Last Friday I wrote this post about why publicly-listed commercial and investment banks are not, in my opinion, necessary any longer in our advanced, sophisticated economy. In that post, I wrote, in part,
"We don't have a financial/bank crisis in the US. We have an oversupply of mediocre management running too many mediocre, publicly-listed financial service firms.
Now is the time to weed them out and let them die/consolidate.
As I will discuss in part two of this post, the Blackstones, TPGs, KKRs, Blackrocks, SACs, etc. of the financial sector are where the most competent, astute managers are. They have done a better job of risk management. Because, like financial partnerships of old, they own their risk.
Our modern, heavily-overseen and -regulated, publicly-listed financial services sector is a testament to the fact that all the regulatory oversight in the world can't take the place of good risk and business management in financial services.
In fact, it can be argued, and I do argue and contend, that regulatory oversight has taken the place of good management. The result is a crowd of less-talented people mismanaging publicly-listed, privately-owned financial services companies."
Perhaps it's just best to view publicly-owned and -listed banks as distributors of other people's risk-managed lending. A sort of storefront with a shingle bearing one name- Citi, Chase or BofA- while the money being disbursed inside is supplied by another- TPG, KKR, Blackstone.

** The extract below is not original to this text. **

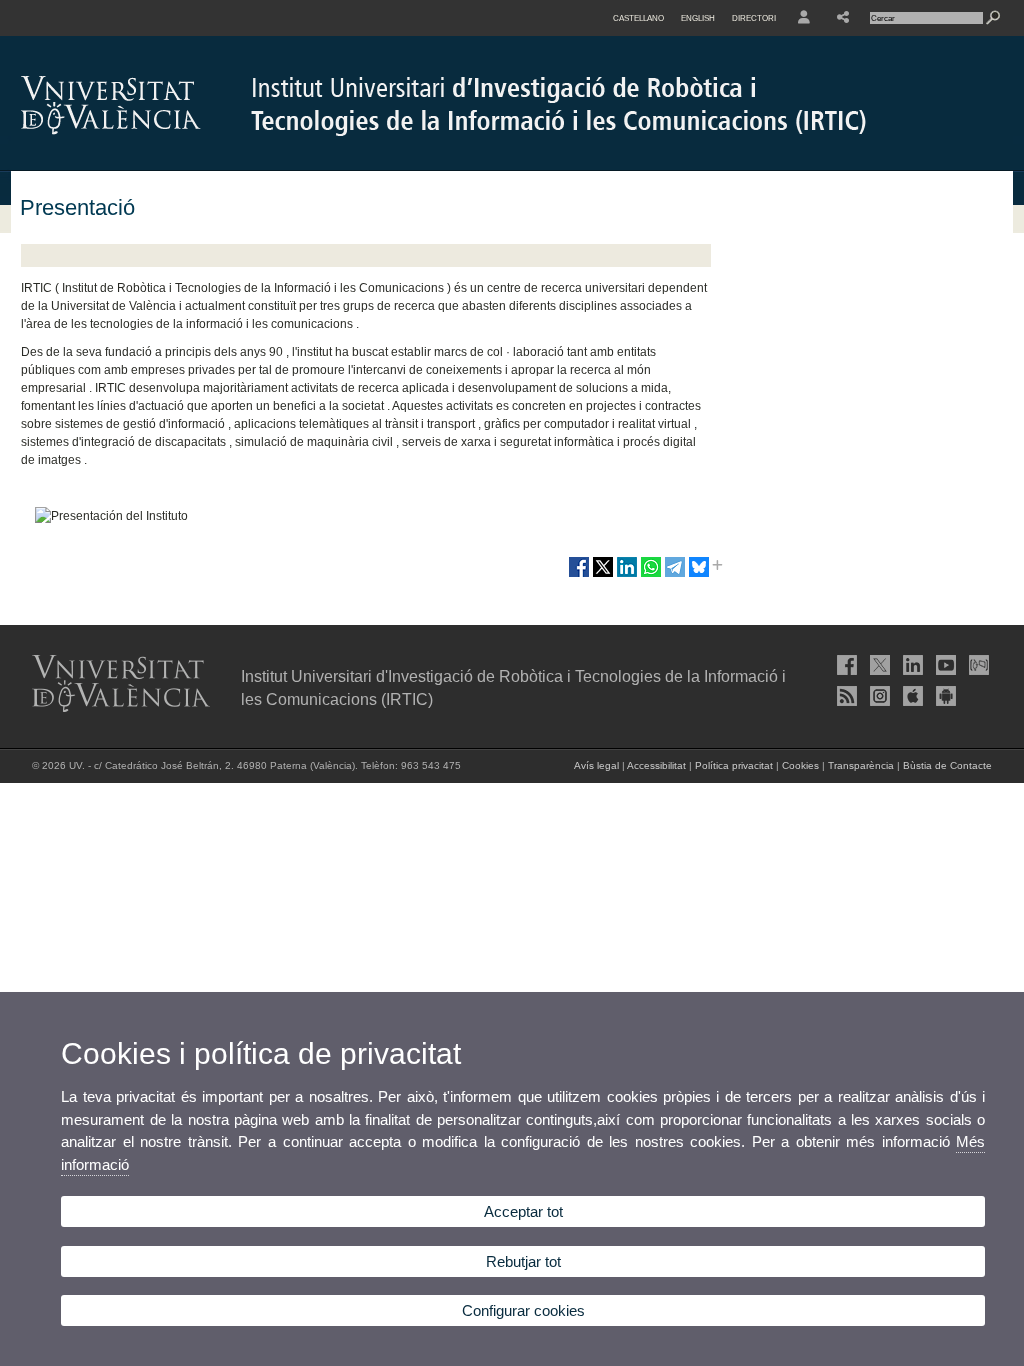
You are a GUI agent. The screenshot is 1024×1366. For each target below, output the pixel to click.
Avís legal (596, 765)
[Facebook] (845, 665)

Who would know the difference? Would you really care if your loan officer is simply executing Blackstone's credit standards and approval process?
The major commercial lenders and underwriters seem to only be capable of safely operating retail financial sites or making connections between lenders/investors and borrowers. Beyond that, every one of them, save Goldman Sachs, proved itself incapable of prudent, proper risk management during a time of temptation.
As I wrote here, in March, there is a sort of 'wheel of financial services,' similar to that in retail merchandising. Only, in financial services, the wheel revolves through private and public ownership of the risk management institutions providing the capital. I wrote,
"It's a sad commentary on the acumen of the CEOs and senior managements running these firms: Citigroup, BofA, Merrill Lynch, Morgan Stanley, and Bear Stearns. The natural, if erratically-timed governmental response, is to save the financial system, and, thereby implicitly restructure the sector.
Risk and capacity are likely to be further concentrated, but, in exchange, more tightly overseen and regulated.A natural consequence to this will probably be even more smart financial services people migrating back to the privately-financed arena. Just like consumer goods merchandising has the 'wheel of retailing,' whereby new entrants compete at the low-cost end of the market, as existing players migrate upwards in terms of quality, service, selection and price, so, too, it seems, will financial services now have its own version of this 'wheel.'
Only in financial services, the 'wheel' is between publicly- and privately-held concentrations of capital and risk management. Again, viewed from afar over decades, the story of commercial and investment banking for the past forty years has been a gradual selling of transactions, asset and risk management businesses at their 'tops,' as formerly-private banks of both stripes went public, followed by managerial ineptitude, decline in risk management, and excesses in pursuit of growth via more risk.
Now that the public is absorbing the brunt of the losses, via equity ownership of these firms, the logical next step is for the better executives to join the early-adopters in forming new, or joining existing private equity and hedge fund shops."
I'm not sure that, in the long term, our financial services capital provision businesses are not better off in unlisted hands. Managers of publicly-held and -listed growth-oriented financial services firms, a relatively new creation, have generally demonstrated an inability to provide shareholders consistently superior returns. Rather, they tend to cycle through credit booms and busts, exercising no real risk management, pay themselves well during the booms, and wreck the companies during the busts.
Surely, companies owned by the managers who make the risk decisions can't do worse than this, can they? For both the economy and any of their private investors?